Il RCP la descrive come un neurolettico «con caratteristiche peculiari»: scarsa azione sedativa, assenza di attività catalettica alle dosi terapeutiche, e un’azione disinibente. E aggiunge che, accanto all’azione antipsicotica, la sulpiride «unisce un effetto timoanalettico» — cioè antidepressivo — «e può quindi essere impiegata nel trattamento delle forme depressive».
Sul piano recettoriale è, come l’amisulpride, un antagonista selettivo D₂/D₃: nessuna affinità serotoninergica, istaminica, colinergica o adrenergica di rilievo.

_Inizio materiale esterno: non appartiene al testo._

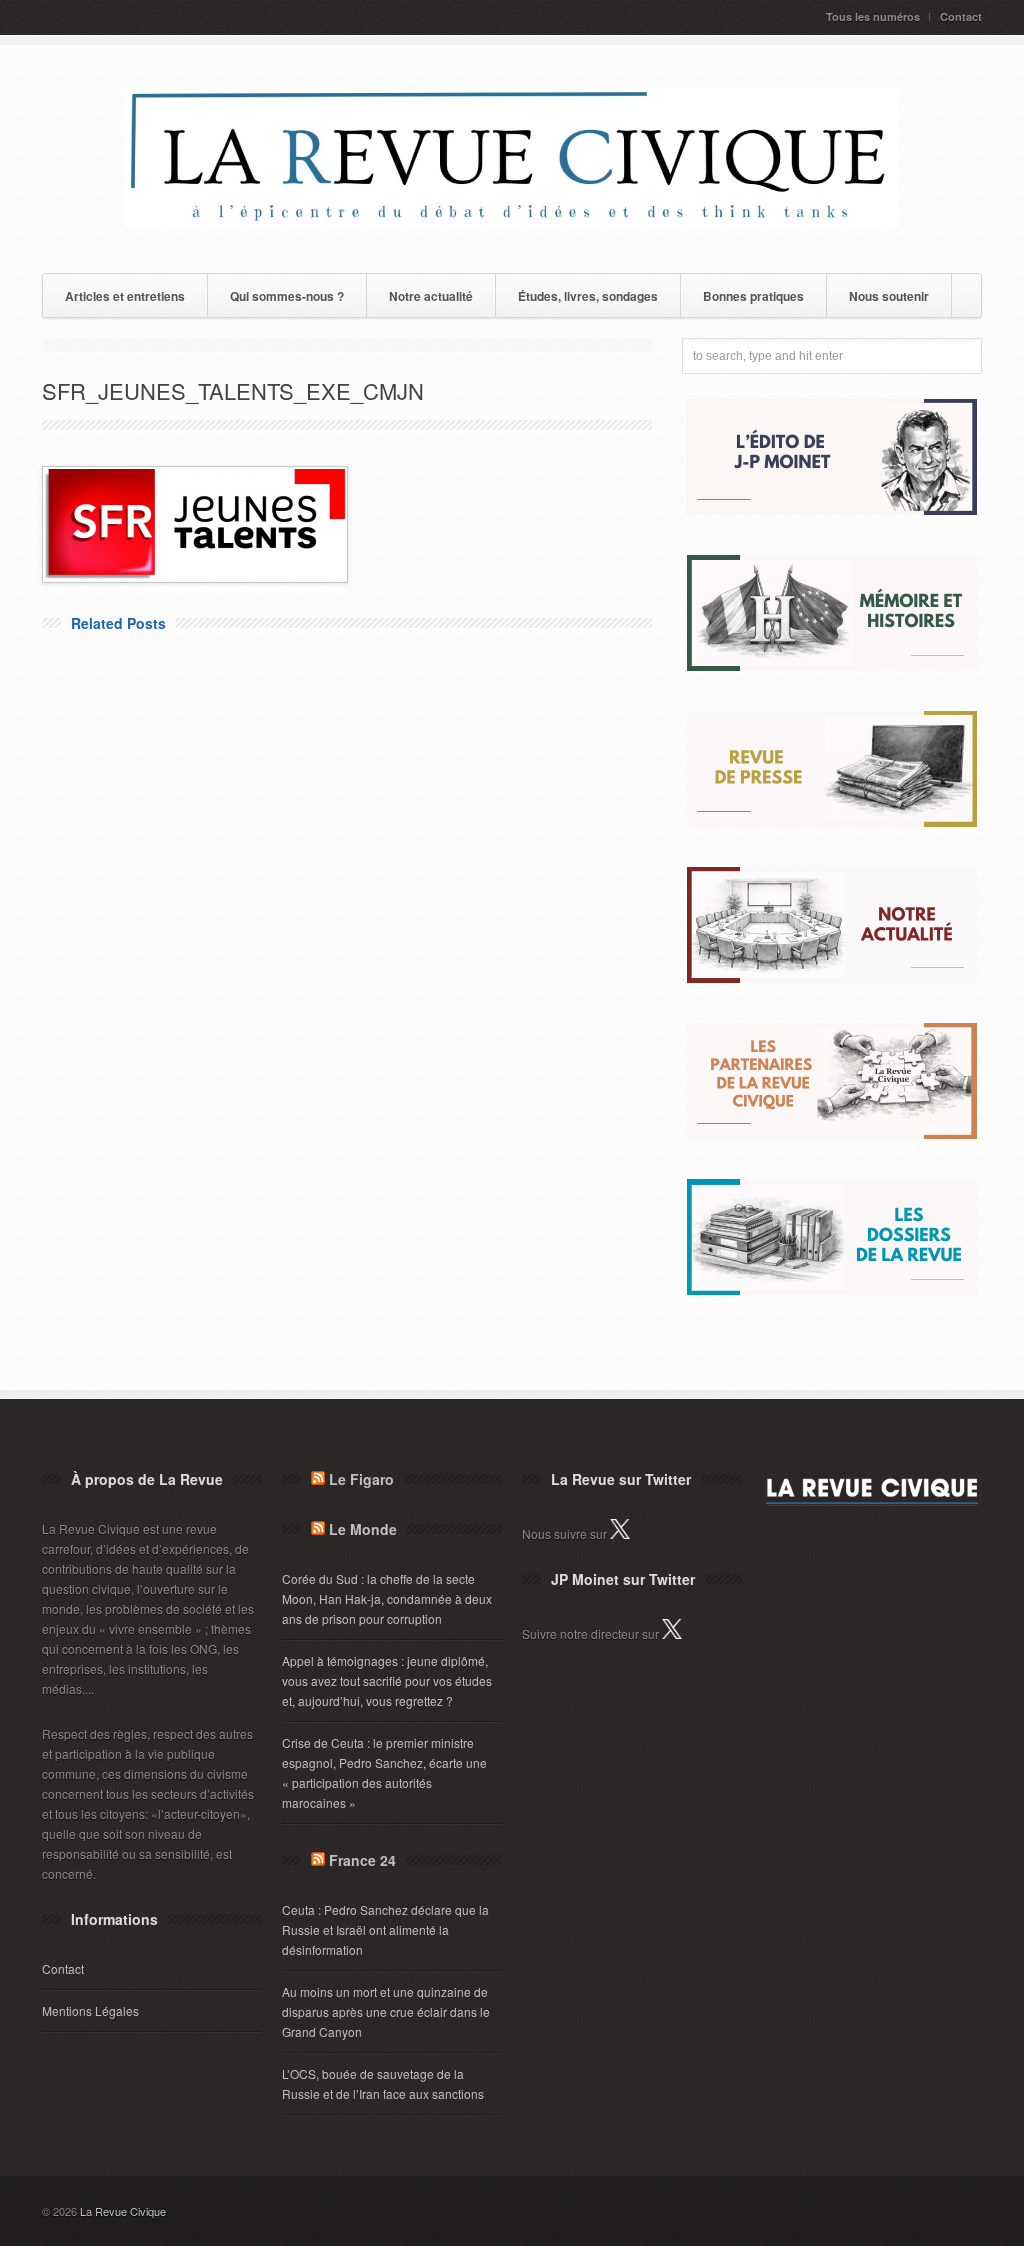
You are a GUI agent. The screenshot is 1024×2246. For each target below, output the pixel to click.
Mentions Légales (90, 2010)
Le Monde (363, 1529)
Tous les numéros (873, 16)
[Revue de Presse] (832, 821)
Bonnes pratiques (753, 296)
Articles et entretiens (125, 296)
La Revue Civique (123, 2211)
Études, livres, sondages (588, 296)
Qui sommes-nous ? (287, 296)
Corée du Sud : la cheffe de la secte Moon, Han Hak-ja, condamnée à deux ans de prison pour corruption (387, 1598)
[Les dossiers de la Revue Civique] (832, 1289)
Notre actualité (431, 296)
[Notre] (832, 977)
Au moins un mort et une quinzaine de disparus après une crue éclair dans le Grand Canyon (386, 2011)
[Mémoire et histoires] (832, 665)
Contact (961, 16)
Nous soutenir (889, 296)
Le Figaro (361, 1479)
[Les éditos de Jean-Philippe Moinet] (832, 509)
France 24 (362, 1860)
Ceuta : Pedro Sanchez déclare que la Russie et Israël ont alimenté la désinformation (385, 1929)
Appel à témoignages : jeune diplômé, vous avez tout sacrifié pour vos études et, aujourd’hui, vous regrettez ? (387, 1680)
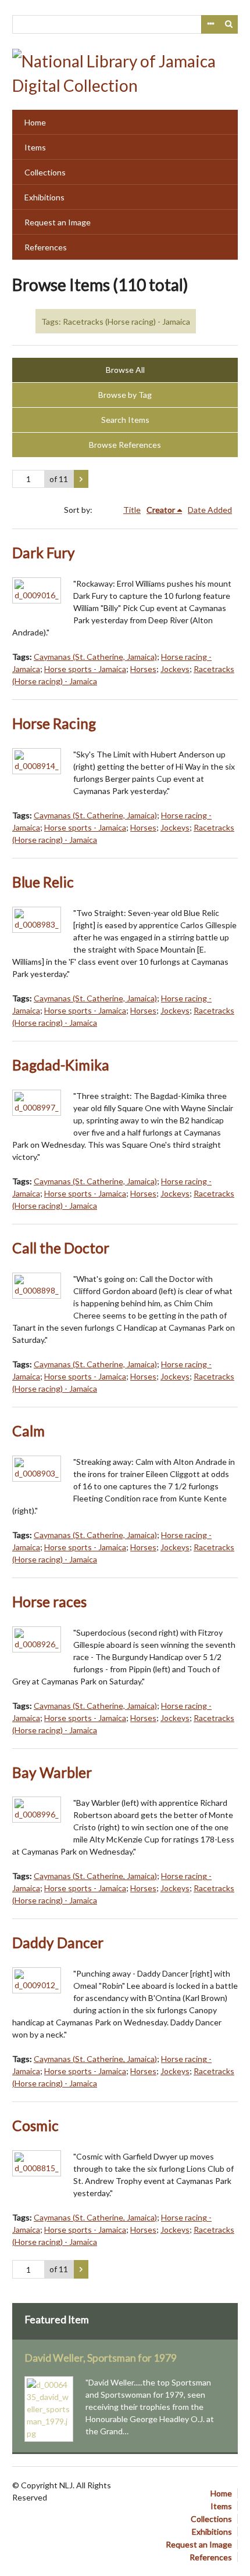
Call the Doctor (60, 1248)
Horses (143, 669)
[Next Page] (81, 479)
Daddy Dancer (57, 1942)
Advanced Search (210, 24)
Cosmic (35, 2125)
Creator (161, 510)
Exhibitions (44, 197)
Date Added (210, 510)
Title (132, 510)
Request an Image (57, 222)
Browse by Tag (125, 395)
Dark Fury (43, 552)
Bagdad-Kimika (60, 1065)
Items (35, 147)
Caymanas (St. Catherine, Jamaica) (95, 657)
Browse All (125, 370)
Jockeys (175, 669)
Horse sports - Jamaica (85, 669)
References (45, 247)
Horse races (49, 1601)
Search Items (125, 420)
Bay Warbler (52, 1772)
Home (35, 122)
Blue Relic (43, 882)
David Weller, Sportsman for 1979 (100, 2358)
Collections (45, 172)
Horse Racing (54, 723)
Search (229, 24)
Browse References (125, 445)
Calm (28, 1430)
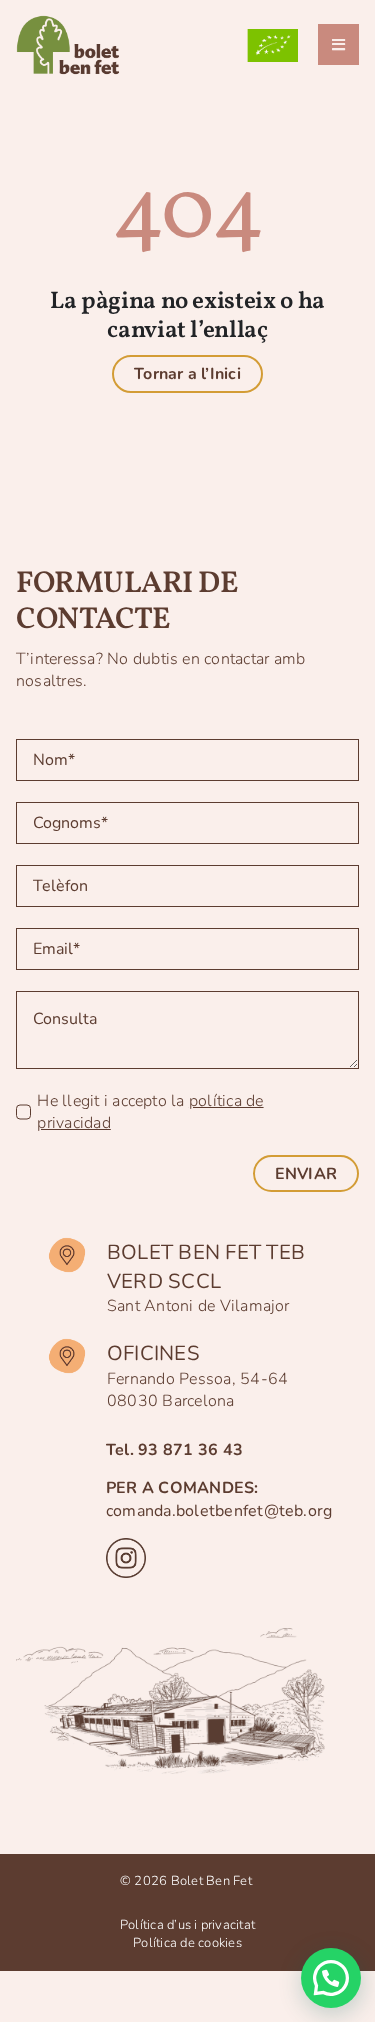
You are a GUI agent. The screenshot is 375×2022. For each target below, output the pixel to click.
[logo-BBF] (73, 18)
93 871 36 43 (190, 1450)
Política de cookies (187, 1943)
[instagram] (126, 1546)
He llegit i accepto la (150, 1112)
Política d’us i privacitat (187, 1925)
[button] (331, 1978)
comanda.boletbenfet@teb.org (219, 1511)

La differenza fondamentale rispetto all’amisulpride è la scarsa penetrazione della barriera ematoencefalica — la sulpiride è molto idrofila — il che spiega perché servano dosi relativamente alte e perché una parte consistente dei suoi effetti (compresa l’iperprolattinemia) sia mediata al di fuori del cervello.
8Effetti collaterali
| Ambito | Manifestazioni |
|---|---|
| Sistema nervoso | Sedazione o sonnolenza; turbe del sonno. Discinesie precoci — torcicollo spasmodico, crisi oculogire, trisma — regredibili con antiparkinson anticolinergici. Sindrome extrapiramidale. Discinesie tardive |
| Endocrino | Iperprolattinemia: amenorrea, galattorrea, ginecomastia, disfunzione sessuale |
| Cardiaco | Prolungamento del QT |
Il RCP le nomina per esteso, ed è utile: torcicollo spasmodico (il collo si torce e resta bloccato), crisi oculogire (gli occhi ruotano verso l’alto e non tornano giù), trisma (la mandibola si serra). Sono spettacolari, spaventose, e compaiono nelle prime ore o nei primi giorni, soprattutto nei giovani maschi. Non sono pericolose per la vita ma sono terrificanti per il paziente — e si risolvono in pochi minuti con un anticolinergico (biperidene) per via parenterale. Chi prescrive sulpiride deve saperle riconoscere e deve dire al paziente cosa fare se accadono: sono la causa più comune di rifiuto definitivo della terapia antipsicotica.
La sulpiride la produce in modo massiccio, per due ragioni sommate: il blocco D₂ puro (nessuna compensazione serotoninergica) e la scarsa penetrazione cerebrale, che la concentra relativamente sull’ipofisi — che sta fuori dalla barriera. È il motivo per cui compare fra le controindicazioni l’associazione con prolattinomi e tumori mammari. In una giovane donna trattata per «distimia», l’amenorrea che compare dopo qualche mese non è stress.
Un’ultima nota, non secondaria: la sulpiride viene spesso prescritta in medicina generale per disturbi somatoformi e ansia, a lungo termine e senza monitoraggio. È un antipsicotico. Ha il rischio di discinesia tardiva — irreversibile — di qualunque antipsicotico tipico. Non è un ansiolitico, e la durata del trattamento andrebbe giustificata come quella di qualunque neurolettico.
Riassunto delle Caratteristiche del Prodotto e foglio illustrativo: consulta la scheda tecnica. È la fonte che prevale su qualunque sintesi, compresa questa.